Questo fantasticare, giunge alla fine di questo racconto. La piazza , illuminata da un luna blu , la coppia che si magna il gelato si tocca, si bacia , mezzo alla folla. Vorrei uscire da questa poesia , arrotolare il sacco a pelo , pigliare qualche stella dal cielo che ora cade, afferrarla con le mani , tenerla stretta vicino al mio cuore . Insieme al ricordo di un amico morto tanti anni fa , ucciso in quell’angolo di mondo sotto i portici in piazza mercato . Un uomo, la sua storia , la sua voglia di vivere , di elevarsi a infinite indescrivibili avventure et esperienze .

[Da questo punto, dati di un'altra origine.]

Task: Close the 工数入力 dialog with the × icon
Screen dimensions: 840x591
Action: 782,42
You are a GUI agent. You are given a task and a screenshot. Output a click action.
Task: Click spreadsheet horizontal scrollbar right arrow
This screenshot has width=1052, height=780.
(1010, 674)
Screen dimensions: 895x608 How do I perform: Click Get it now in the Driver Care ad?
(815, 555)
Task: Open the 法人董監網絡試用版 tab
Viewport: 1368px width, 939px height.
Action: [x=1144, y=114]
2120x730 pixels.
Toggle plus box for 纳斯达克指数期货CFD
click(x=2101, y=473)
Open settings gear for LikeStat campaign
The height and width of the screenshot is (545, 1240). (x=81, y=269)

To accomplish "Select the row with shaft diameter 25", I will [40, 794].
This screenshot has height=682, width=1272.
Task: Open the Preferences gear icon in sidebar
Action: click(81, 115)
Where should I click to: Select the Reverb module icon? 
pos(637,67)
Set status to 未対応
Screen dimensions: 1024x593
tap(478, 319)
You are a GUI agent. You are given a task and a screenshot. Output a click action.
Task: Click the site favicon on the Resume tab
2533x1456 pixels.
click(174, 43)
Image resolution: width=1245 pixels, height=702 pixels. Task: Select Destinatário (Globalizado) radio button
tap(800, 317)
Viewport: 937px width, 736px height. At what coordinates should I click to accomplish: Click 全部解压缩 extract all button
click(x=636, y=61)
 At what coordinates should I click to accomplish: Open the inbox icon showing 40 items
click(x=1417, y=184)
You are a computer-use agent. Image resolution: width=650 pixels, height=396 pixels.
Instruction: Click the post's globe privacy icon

Vita a capo chino , piena di se che ragiona con la follia che gironzola mano nella mano come se fosse ieri , come oggi prima di partire , prima di dire ti amo. Il mondo ha cambiato nome si è elevato a nuovi valori. Orco , boia sfacciato , cianciando ha allucato , se pigliato o tram se ne andato a via marina là ha conosciuto una ragazza che come lui sognava di cambiare il mondo , sono andati insieme a teatro hanno parlato di politica , si sono fatti tante risate , fuori un piccolo bar . La luna gli ha teso la mano li ha condotti lontano , immersi in una luce , in una passione travolgente in un bene aldilà di ogni logica sono diventati un'unica persona . Un unico individuo che dialoga , che ride embrione , ubriachi ,incauti , una banda di delinquenti li ha inseguiti ,picchiati per nulla , termina cosi questa storia , inciampato su una pietra , termina cosi questa storia , per poi ricominciare a vagare nell’ade , in questo melodia di onde marine , onde straniere , onde , odi , sonetti , onde su onde il ricordo di questa sera d’estate muore con me in riva al mare.